A sueca Ericsson, por sua vez, se opõe à proposta. A empresa tem quase cem pedidos de patentes internacionais originadas de trabalhos de pesquisadores brasileiros, algumas relacionadas à tecnologia 5G. Para Edvaldo Santos, diretor de Pesquisa e Desenvolvimento da Ericsson, a mudança pode fragilizar o sistema:

— Caso o INPI siga com a ideia de fazer uma concessão simplificada, que ao menos tome como referência o Patent Corporate Treaty (tratado do qual o Brasil é signatário). Com um pedido amparado pelo PCT, uma empresa busca proteção simultânea em vários países. Se a patente já foi aprovada no PCT, a chance de ela não ter problemas é grande, o que evitaria discussões na Justiça.

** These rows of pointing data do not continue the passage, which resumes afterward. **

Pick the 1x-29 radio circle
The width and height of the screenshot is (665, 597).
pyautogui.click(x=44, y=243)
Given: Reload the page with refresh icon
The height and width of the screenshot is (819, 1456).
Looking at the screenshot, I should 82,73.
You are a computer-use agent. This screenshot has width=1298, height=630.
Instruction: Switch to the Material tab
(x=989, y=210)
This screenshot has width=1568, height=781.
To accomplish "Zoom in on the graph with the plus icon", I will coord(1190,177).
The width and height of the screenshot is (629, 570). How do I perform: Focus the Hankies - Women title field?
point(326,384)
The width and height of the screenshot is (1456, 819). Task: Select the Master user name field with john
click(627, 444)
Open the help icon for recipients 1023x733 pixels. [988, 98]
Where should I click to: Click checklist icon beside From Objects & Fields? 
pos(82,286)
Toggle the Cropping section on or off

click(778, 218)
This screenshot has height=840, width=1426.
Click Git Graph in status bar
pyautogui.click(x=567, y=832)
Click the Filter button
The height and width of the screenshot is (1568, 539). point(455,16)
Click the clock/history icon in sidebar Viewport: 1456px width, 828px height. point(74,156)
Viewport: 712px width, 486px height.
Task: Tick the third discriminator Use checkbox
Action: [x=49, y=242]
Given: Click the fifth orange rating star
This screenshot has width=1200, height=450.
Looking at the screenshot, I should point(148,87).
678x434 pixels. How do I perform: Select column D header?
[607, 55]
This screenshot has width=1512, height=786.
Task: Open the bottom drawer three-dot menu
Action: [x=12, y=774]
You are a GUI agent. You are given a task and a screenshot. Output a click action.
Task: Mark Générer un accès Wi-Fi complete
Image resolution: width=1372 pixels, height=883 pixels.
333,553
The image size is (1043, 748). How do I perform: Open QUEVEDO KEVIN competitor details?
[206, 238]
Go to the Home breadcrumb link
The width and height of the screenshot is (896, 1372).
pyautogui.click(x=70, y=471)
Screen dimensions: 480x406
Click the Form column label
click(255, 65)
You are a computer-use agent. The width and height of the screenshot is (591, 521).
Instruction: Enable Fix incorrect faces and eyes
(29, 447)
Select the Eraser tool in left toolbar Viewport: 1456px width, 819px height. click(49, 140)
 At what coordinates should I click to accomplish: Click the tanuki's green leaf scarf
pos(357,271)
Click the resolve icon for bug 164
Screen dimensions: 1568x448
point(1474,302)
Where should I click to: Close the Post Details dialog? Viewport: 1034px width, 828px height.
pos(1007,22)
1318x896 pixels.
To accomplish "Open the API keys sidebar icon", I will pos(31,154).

Segundo João Emílio Gonçalves, gerente-executivo de Política Industrial da Confederação Nacional da Indústria (CNI), que apoia a proposta, considerou-se a hipótese de terceirizar os examinadores do INPI, mas o Supremo Tribunal Federal já havia vetado a ideia anteriormente, por avaliar que a tarefa é estratégica para o país. A cessão temporária de servidores de outros órgãos chegou a ser discutida, mas foi descartada porque seriam necessários cerca de dois anos de treinamento.

— O atraso (nas patentes) traz prejuízo para a indústria — diz Gonçalves.

O INPI recebe em média, por ano, 30 mil novos pedidos. Em 2016, 12% das solicitações analisadas foram indeferidas, e 68%, arquivadas. Na prática, mesmo com a mudança nas regras, as patentes arquivadas não seriam concedidas, pois o arquivamento costuma acontecer por perda de prazo ou falta de pagamento de taxas, justamente os aspectos que serão analisados.

Pedro Leal, diretor da Associação dos Funcionários do INPI, defende mudanças no plano de carreira dos servidores para que o corpo técnico seja ampliado. A entidade encaminhou documentos ao Ministério Público Federal para que o órgão impeça a mudança e colocou na internet um abaixo-assinado contra a proposta.